I think both of these features play a significant role in performance of CLR performance characteristics.

For those not familiar, if you step through a virtual call in MSIL on x86 or x64, you’ll see that each call site caches the address of the function that was last hit from that call site.  Consider the pseudo code:

void some_object::do_something(int x)
{
    //...
}
int main()
{
   some_interface* p = get_an_object();
   p->do_something(42);
}

In C++, typically some_object has a vtable for each interface, and each member function has an entry in this table.  Actual execution looks something like:

// ----  C++ style dispatch ----
struct some_interface
{
    struct vtable_layout
    {
        void (*do_something)(some_interface*, int);
    };
    vtable_layout* vtbl;
};
some_object::some_object()
{
    static vtable_layout vtbl = {
        &some_object::do_something;
    };
    this->vtbl = &vtbl;
}
void some_object::do_something(int x)
{
    //...
}
int main()
{
   some_interface* p = get_an_object();
   p->vtbl->do_something(p, 42);
}

Note that because the dispatch mechanism is tied to the vtbl, then only the first argument (or, rather, only one argument, according to some convention) can affect dispatch.

The CLR dispatches calls differently, more like:

 

// ---- CLR style dispatch ----
struct object
{
    void* type_identifier;
}
void default_do_something(object* p, int x)
{
    void (**memfun_do_something)(object*, int);

    // find address of "last_function_called" variable
    memfun_do_something = find_callsite();

    // fill in value using dynamic type of 'p'
    *memfun_do_something = 
        global_function_table
        .find_type(p->type_identifier)
        .find_member_function("do_something");

    // finally, call the actual member function
    return (*memfun_do_something)(p, x);
}
some_object::some_object
{
    this->type_identifier = some_object_id;
}
void some_object::do_something(int x)
{
    // thunking code -- in case wrong function called
    if (this->type_identifier != some_object_id)
        __tailcall(default_do_something(this, x));
    
    // ...
}
int main()
{
   some_interface* p = get_an_object();

   static void (*last_function_called)(object*, int) 
    = default_do_something;
   last_function_called(p, 42);
}

This is much more complicated – though keep in mind that the function ‘default_do_something’ can be shared for all defaults, using the call site as a hint.  Here, if the default is called or if the ‘last_function_called’ cache is wrong, we pay the hit of searching the type system for the method to call.  However, if the call is on the same object as the last call, then the cache will allow us to make a single indirection initially.  And because it is not using dispatch tables but rather a single type id, we can in general get away with having only a single type id per object instead of one vtbl pointer per interface implemented, saving space as well. 

There are still two indirections going on, but only one indirection that will force a stall the instruction pipeline – the type check can take advantage of out-of-order execution and branch prediction.

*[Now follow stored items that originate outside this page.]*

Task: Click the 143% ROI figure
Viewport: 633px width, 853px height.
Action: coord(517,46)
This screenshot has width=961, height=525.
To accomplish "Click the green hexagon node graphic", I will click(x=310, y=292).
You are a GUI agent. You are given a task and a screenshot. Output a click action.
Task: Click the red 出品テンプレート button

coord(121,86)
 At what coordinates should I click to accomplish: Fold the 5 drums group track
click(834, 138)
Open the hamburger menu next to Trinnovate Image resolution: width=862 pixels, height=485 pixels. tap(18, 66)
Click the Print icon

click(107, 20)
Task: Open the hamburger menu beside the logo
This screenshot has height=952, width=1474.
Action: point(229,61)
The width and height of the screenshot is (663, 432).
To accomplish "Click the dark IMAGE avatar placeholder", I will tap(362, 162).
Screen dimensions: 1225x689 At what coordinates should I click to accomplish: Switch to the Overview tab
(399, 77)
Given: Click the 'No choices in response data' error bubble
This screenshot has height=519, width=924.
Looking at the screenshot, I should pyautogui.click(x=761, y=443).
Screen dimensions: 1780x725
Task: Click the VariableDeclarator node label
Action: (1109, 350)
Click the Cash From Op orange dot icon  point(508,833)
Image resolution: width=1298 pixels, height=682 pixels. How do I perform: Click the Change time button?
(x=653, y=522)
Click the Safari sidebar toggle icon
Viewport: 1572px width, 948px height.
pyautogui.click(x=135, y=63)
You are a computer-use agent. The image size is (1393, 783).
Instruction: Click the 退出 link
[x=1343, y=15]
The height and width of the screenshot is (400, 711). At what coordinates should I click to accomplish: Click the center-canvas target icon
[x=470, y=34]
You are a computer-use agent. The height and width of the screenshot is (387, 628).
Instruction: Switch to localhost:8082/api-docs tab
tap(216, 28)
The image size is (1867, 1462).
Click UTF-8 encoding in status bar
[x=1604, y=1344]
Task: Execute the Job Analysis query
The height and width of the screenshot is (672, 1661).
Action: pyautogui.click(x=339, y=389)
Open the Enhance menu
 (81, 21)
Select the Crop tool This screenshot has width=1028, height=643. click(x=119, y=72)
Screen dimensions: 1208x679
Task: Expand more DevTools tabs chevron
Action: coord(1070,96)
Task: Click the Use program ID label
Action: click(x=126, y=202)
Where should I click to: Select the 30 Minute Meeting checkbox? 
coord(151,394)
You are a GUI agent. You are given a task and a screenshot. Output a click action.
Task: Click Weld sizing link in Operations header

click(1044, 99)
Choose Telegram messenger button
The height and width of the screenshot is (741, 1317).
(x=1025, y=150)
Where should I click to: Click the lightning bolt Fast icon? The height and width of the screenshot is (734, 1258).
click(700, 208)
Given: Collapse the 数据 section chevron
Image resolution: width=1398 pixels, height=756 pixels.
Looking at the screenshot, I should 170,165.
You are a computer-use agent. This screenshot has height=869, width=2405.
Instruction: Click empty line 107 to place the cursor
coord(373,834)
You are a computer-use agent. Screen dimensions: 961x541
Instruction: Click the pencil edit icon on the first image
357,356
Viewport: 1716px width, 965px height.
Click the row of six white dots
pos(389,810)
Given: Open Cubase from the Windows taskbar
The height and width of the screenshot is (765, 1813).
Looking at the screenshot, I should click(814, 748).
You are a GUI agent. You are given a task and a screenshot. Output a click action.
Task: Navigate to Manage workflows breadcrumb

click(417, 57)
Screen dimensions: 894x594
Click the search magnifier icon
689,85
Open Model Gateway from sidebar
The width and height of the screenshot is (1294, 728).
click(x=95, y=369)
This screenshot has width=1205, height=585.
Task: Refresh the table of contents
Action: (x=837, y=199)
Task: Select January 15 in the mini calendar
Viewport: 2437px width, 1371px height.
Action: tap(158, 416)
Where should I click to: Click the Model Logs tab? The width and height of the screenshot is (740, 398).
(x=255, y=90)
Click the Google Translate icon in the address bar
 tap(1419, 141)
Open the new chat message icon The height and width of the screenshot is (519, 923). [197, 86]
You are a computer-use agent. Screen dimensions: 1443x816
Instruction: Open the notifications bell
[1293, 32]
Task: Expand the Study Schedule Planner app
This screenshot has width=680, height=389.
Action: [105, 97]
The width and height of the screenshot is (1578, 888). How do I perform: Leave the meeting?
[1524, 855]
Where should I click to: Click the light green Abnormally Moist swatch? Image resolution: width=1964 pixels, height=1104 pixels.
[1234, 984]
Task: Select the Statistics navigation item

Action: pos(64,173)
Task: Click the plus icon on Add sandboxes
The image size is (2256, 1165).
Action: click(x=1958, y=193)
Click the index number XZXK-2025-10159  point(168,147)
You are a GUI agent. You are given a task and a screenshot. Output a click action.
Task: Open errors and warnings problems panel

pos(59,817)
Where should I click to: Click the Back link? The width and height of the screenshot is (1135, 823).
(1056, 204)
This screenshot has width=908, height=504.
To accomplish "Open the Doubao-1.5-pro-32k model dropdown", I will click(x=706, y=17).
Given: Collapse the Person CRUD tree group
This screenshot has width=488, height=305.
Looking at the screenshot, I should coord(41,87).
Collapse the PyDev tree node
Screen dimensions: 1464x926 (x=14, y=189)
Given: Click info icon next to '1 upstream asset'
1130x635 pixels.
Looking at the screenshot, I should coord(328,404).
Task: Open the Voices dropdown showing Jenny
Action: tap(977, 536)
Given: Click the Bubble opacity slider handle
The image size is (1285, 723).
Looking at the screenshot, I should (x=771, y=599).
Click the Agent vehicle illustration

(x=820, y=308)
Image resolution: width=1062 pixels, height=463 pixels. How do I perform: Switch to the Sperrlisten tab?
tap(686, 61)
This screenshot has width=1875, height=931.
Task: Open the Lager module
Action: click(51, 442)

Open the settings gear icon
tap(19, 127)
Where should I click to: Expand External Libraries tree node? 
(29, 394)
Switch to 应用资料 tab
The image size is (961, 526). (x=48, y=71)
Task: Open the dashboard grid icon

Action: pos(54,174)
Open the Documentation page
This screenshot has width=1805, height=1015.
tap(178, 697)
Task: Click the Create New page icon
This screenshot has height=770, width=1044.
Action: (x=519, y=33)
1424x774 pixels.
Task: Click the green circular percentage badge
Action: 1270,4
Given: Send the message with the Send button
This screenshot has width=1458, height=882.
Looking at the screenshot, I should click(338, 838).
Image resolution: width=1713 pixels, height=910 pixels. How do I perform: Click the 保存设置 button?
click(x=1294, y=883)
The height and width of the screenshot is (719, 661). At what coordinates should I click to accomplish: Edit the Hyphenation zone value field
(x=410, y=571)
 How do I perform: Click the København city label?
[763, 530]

Related to CLOS, this scheme’s performance is no longer linked to single dispatch – any lookup scheme can be implemented in default_do_something, provided that a good cache hit rate can be achieved.

As well, when only one implementation exists for a virtual function, the cache hit rate will be 100% after the initial call.  For fast path, this means that you could potentially recompile main() to always call some_object::do_something, and rely on the type check to dispatch correctly if the situation changes.